PAGE EXCERPT:
============
Posted Feb 19, 2009 10:50 UTC (Thu) by madhatter (subscriber, #4665) [Link]

i know "me too"s are by definition grim, but as another person happily using an openmoko as his daily phone, i'm a bit sad reading this excellent analysis of all the problems that freely using the android presents while thinking "we've solved that... we've solved that... we've solved that" about the 'moko:

> the decidedly non-free Android SDK ... contains [the] (adb) tool, which
> is essential for working with the phone over a USB connection. With adb,
> one can connect to a shell running on the phone
ssh
> move files back and forth
scp / rsync over ssh
> forward network ports to and from the phone
iptables

> The idea of turning this nice device into an expensive brick lacks appeal
two boot firmwares, one writeable and one not, so the latter can always be used to rescue the freerunner from bad overwrite of the former (does *not* apply to neo 1973).
============
COLLECTED DATA:
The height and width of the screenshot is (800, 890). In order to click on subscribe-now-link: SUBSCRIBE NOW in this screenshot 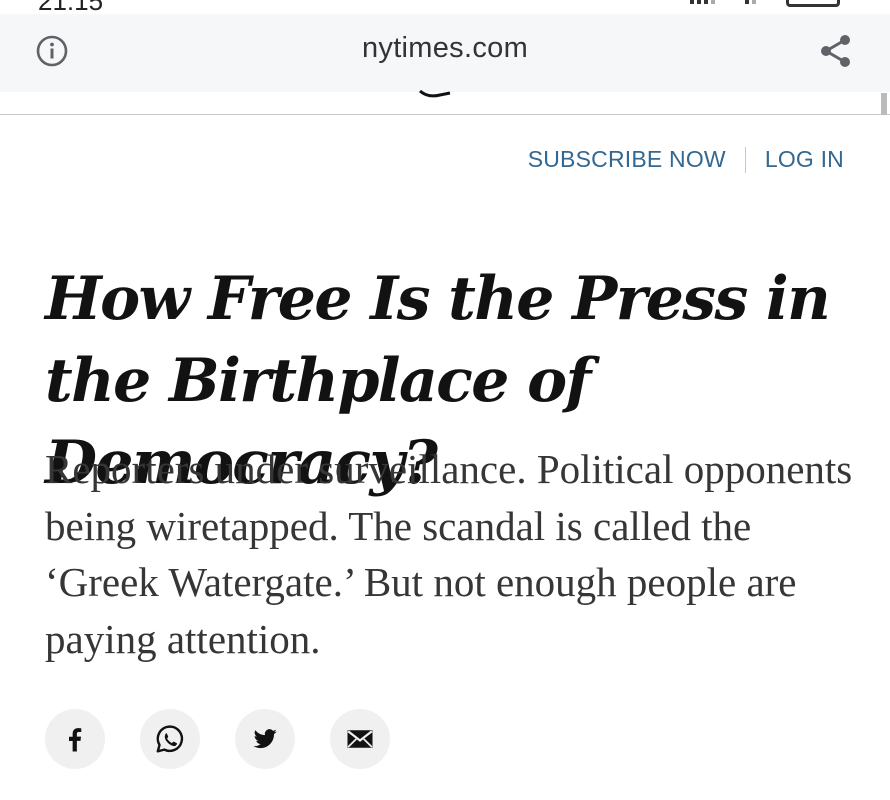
============
DIRECTIONS FOR THIS TASK:
Quote the full comment above comparing the OpenMoko and Android phones, word for word, without leaving anything out.

RESPONSE:
Posted Feb 19, 2009 10:50 UTC (Thu) by madhatter (subscriber, #4665) [Link]

i know "me too"s are by definition grim, but as another person happily using an openmoko as his daily phone, i'm a bit sad reading this excellent analysis of all the problems that freely using the android presents while thinking "we've solved that... we've solved that... we've solved that" about the 'moko:

> the decidedly non-free Android SDK ... contains [the] (adb) tool, which
> is essential for working with the phone over a USB connection. With adb,
> one can connect to a shell running on the phone
ssh
> move files back and forth
scp / rsync over ssh
> forward network ports to and from the phone
iptables

> The idea of turning this nice device into an expensive brick lacks appeal
two boot firmwares, one writeable and one not, so the latter can always be used to rescue the freerunner from bad overwrite of the former (does *not* apply to neo 1973).